Dataset entries
•••

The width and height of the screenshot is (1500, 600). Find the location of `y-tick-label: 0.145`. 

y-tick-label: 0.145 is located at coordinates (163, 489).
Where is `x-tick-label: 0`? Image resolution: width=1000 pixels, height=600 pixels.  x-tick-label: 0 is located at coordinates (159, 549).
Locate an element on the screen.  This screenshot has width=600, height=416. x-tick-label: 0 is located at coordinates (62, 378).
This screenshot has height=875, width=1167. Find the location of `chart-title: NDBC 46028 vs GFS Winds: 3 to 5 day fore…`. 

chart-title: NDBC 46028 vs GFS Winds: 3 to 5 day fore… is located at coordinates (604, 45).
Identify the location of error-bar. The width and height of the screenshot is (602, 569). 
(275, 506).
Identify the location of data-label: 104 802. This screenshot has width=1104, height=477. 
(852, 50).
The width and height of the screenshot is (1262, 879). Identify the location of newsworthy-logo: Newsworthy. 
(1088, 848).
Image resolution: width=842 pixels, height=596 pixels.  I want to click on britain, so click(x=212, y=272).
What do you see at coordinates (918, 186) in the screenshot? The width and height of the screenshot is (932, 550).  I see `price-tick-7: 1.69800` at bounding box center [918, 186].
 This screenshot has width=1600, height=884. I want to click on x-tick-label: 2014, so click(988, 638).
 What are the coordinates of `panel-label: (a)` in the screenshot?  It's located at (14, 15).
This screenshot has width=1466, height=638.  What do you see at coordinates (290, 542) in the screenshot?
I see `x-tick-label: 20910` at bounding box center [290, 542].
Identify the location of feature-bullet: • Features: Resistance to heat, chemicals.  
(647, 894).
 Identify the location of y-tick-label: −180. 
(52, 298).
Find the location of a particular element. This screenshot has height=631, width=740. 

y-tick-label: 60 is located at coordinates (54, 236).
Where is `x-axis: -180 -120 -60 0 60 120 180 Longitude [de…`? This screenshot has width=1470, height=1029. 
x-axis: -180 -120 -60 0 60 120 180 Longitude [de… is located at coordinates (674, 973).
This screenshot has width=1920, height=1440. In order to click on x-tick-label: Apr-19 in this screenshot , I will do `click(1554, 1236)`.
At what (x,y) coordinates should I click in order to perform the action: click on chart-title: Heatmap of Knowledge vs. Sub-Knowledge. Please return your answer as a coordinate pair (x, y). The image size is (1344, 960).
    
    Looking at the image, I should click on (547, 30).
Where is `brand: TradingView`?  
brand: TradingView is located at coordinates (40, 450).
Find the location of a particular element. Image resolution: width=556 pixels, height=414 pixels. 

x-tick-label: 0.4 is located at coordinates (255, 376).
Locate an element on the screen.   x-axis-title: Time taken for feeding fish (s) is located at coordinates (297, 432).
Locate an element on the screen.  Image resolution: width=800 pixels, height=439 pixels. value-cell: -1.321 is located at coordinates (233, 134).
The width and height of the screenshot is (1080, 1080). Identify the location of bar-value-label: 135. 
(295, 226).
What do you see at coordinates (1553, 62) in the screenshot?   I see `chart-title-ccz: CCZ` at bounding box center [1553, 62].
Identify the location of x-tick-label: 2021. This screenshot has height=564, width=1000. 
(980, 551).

•••

Please copy all of the material above word for word, keeping every line as it appears.

The width and height of the screenshot is (1500, 600). Find the location of `y-tick-label: 0.145`. 

y-tick-label: 0.145 is located at coordinates (163, 489).
Where is `x-tick-label: 0`? Image resolution: width=1000 pixels, height=600 pixels.  x-tick-label: 0 is located at coordinates (159, 549).
Locate an element on the screen.  This screenshot has width=600, height=416. x-tick-label: 0 is located at coordinates (62, 378).
This screenshot has height=875, width=1167. Find the location of `chart-title: NDBC 46028 vs GFS Winds: 3 to 5 day fore…`. 

chart-title: NDBC 46028 vs GFS Winds: 3 to 5 day fore… is located at coordinates (604, 45).
Identify the location of error-bar. The width and height of the screenshot is (602, 569). 
(275, 506).
Identify the location of data-label: 104 802. This screenshot has width=1104, height=477. 
(852, 50).
The width and height of the screenshot is (1262, 879). Identify the location of newsworthy-logo: Newsworthy. 
(1088, 848).
Image resolution: width=842 pixels, height=596 pixels.  I want to click on britain, so click(x=212, y=272).
What do you see at coordinates (918, 186) in the screenshot? The width and height of the screenshot is (932, 550).  I see `price-tick-7: 1.69800` at bounding box center [918, 186].
 This screenshot has width=1600, height=884. I want to click on x-tick-label: 2014, so click(988, 638).
 What are the coordinates of `panel-label: (a)` in the screenshot?  It's located at (14, 15).
This screenshot has width=1466, height=638.  What do you see at coordinates (290, 542) in the screenshot?
I see `x-tick-label: 20910` at bounding box center [290, 542].
Identify the location of feature-bullet: • Features: Resistance to heat, chemicals.  
(647, 894).
 Identify the location of y-tick-label: −180. 
(52, 298).
Find the location of a particular element. This screenshot has height=631, width=740. 

y-tick-label: 60 is located at coordinates (54, 236).
Where is `x-axis: -180 -120 -60 0 60 120 180 Longitude [de…`? This screenshot has width=1470, height=1029. 
x-axis: -180 -120 -60 0 60 120 180 Longitude [de… is located at coordinates (674, 973).
This screenshot has width=1920, height=1440. In order to click on x-tick-label: Apr-19 in this screenshot , I will do `click(1554, 1236)`.
At what (x,y) coordinates should I click in order to perform the action: click on chart-title: Heatmap of Knowledge vs. Sub-Knowledge. Please return your answer as a coordinate pair (x, y). The image size is (1344, 960).
    
    Looking at the image, I should click on (547, 30).
Where is `brand: TradingView`?  
brand: TradingView is located at coordinates (40, 450).
Find the location of a particular element. Image resolution: width=556 pixels, height=414 pixels. 

x-tick-label: 0.4 is located at coordinates (255, 376).
Locate an element on the screen.   x-axis-title: Time taken for feeding fish (s) is located at coordinates (297, 432).
Locate an element on the screen.  Image resolution: width=800 pixels, height=439 pixels. value-cell: -1.321 is located at coordinates (233, 134).
The width and height of the screenshot is (1080, 1080). Identify the location of bar-value-label: 135. 
(295, 226).
What do you see at coordinates (1553, 62) in the screenshot?   I see `chart-title-ccz: CCZ` at bounding box center [1553, 62].
Identify the location of x-tick-label: 2021. This screenshot has height=564, width=1000. 
(980, 551).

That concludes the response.